What is S2b mode?

S2b mode is a standardized non-3GPP access architecture defined within the 3GPP specifications for 5G and evolved packet core (EPC) networks, specifically enabling trusted wireless local area network (WLAN) and other fixed or non-cellular technologies to integrate with the mobile packet core. Its primary function is to provide a seamless, IP-based connectivity path for user equipment (UE) to access 3GPP core network services—such as authentication, policy control, and charging—without traversing a 3GPP radio access network. The "S2b" interface itself is the key component, established between a trusted WLAN access gateway (TWAG) and the packet data network gateway (PGW) in an EPC, or between a non-3GPP interworking function (N3IWF) and the user plane function (UPF) in a 5G core. This architecture is distinct from the S2a mode used with trusted non-3GPP access directly to the PGW and the S2c mode which relies on a client-based DSMIPv6 protocol, positioning S2b specifically for network-based mobility using the General Packet Radio Service (GPRS) Tunnelling Protocol (GTP) or the Proxy Mobile IPv6 (PMIPv6) protocol between the network entities.

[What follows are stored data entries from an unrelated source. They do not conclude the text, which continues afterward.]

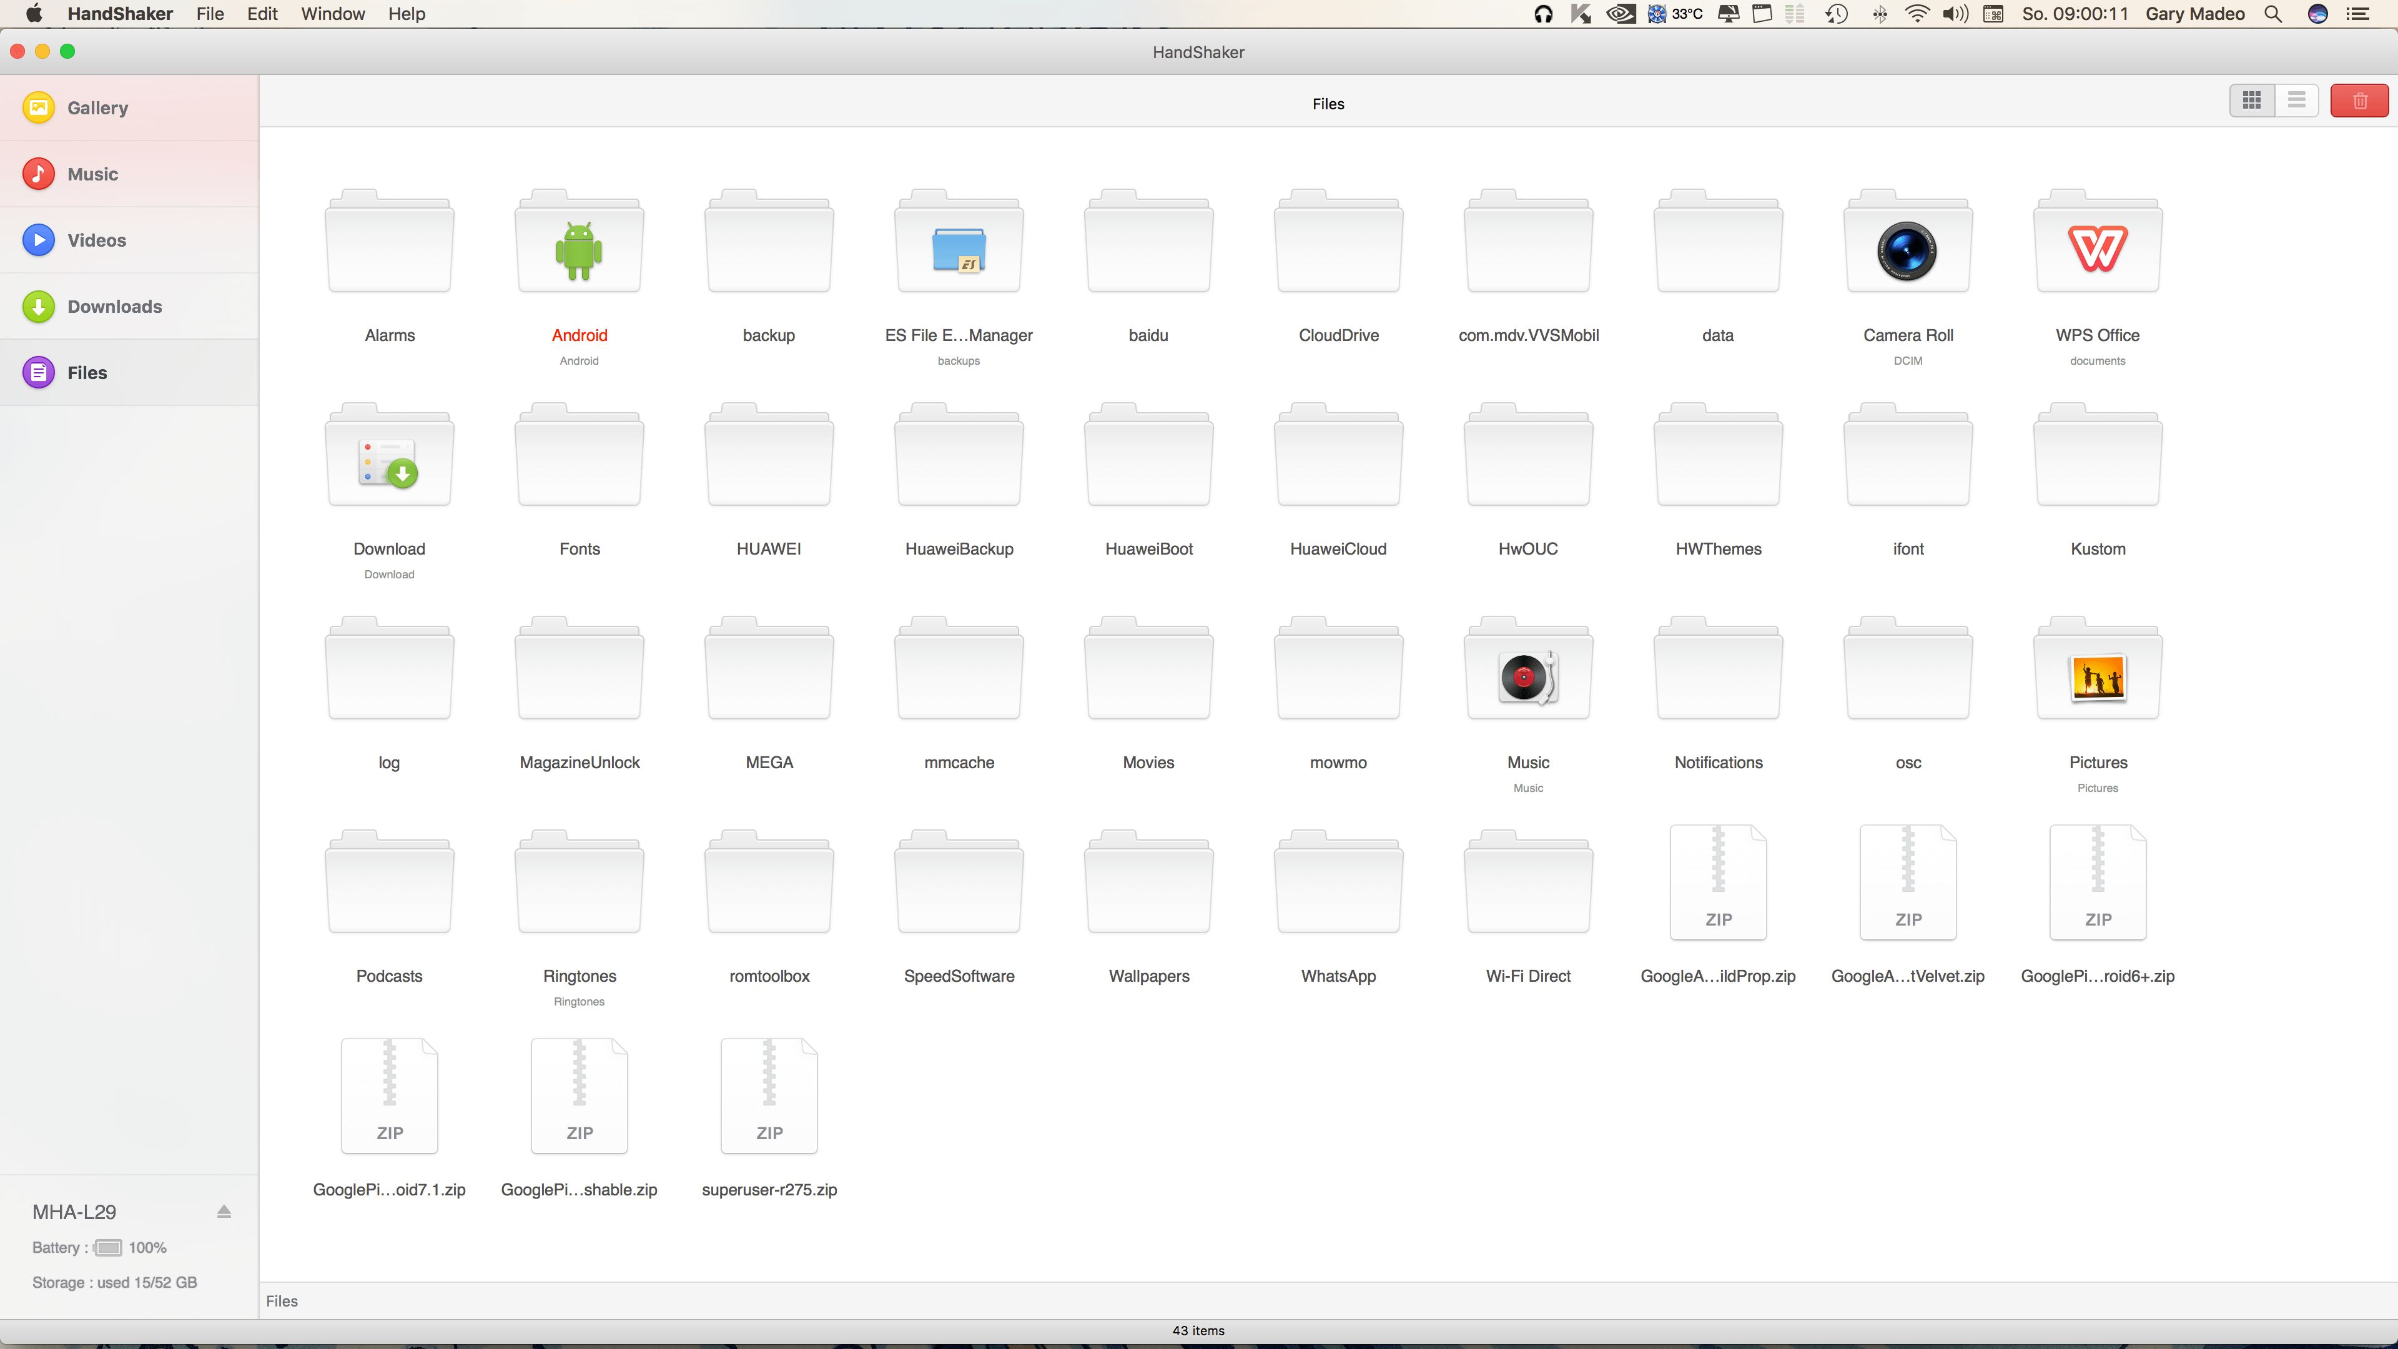2398x1349 pixels.
Task: Expand the MHA-L29 device expander
Action: tap(225, 1210)
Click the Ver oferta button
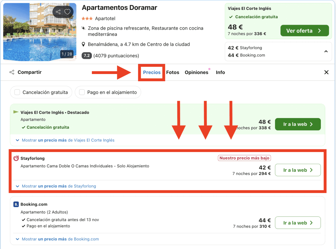The width and height of the screenshot is (336, 249). 304,31
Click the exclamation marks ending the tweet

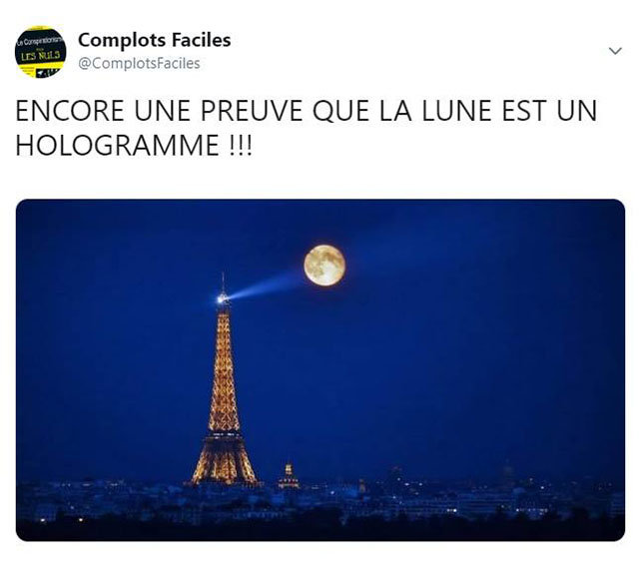pos(239,145)
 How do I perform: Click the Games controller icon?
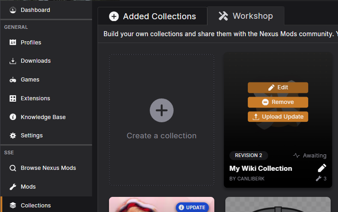pyautogui.click(x=13, y=80)
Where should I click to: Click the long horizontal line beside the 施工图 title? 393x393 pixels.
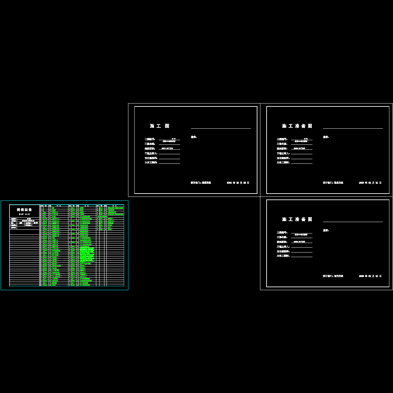point(221,128)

The operational mechanism hinges on the network's ability to treat a trusted non-3GPP access network as a legitimate entry point. When a user device connects via a trusted WLAN, the access network interacts with the 3GPP AAA server for authentication and authorization, leveraging the user's SIM credentials for EAP-AKA or EAP-AKA' methods. Upon successful authentication, the TWAG or N3IWF initiates the establishment of the S2b tunnel. This tunnel carries all user plane traffic, effectively extending the core network's reach to the non-3GPP access point. From the core network's perspective, the user session is managed with the same policy and charging rules (PCRF/PCF) and is anchored at the same PGW or UPF as a cellular session, enabling service continuity, consistent quality of service (QoS) enforcement, and unified billing. This network-based approach means the user equipment does not need specific mobility client software, simplifying device requirements and shifting the mobility management burden entirely onto the network infrastructure.

The implications of S2b mode are significant for network convergence and the realization of seamless offload strategies. It is a foundational technology for carriers implementing fixed-mobile convergence, allowing them to leverage their extensive broadband or public Wi-Fi networks as a complementary capacity layer to their licensed spectrum. By integrating these access types at the core network level, operators can provide a consistent service experience, enforce advanced policies, and steer traffic optimally between cellular and Wi-Fi based on network conditions and subscriber plans. In the 5G context, S2b principles are evolved within the non-3GPP interworking framework, supporting even more flexible integration of private networks and new access technologies into the 5G service-based architecture. This facilitates use cases like ultra-reliable low-latency communication over trusted wired enterprise networks or expanding coverage in dense urban areas through managed Wi-Fi, all while maintaining the security, authentication, and session management rigor of the mobile core.

However, the deployment of S2b mode is contingent upon the establishment of a "trusted" relationship between the mobile operator and the non-3GPP access network provider, which involves stringent security and interoperability requirements. It is not typically used for open or public Wi-Fi hotspots that are not under direct operator control; those scenarios often employ different, less tightly integrated offload mechanisms like EAP-SIM on a separate SSID or rely on user-plane integration without full core network tunneling. Therefore, while S2b is a powerful tool for deep network integration within an operator's own or closely partnered domains, its applicability is not universal across all Wi-Fi or non-3GPP scenarios, representing a strategic architectural choice for creating a homogeneous access fabric from heterogeneous underlying technologies.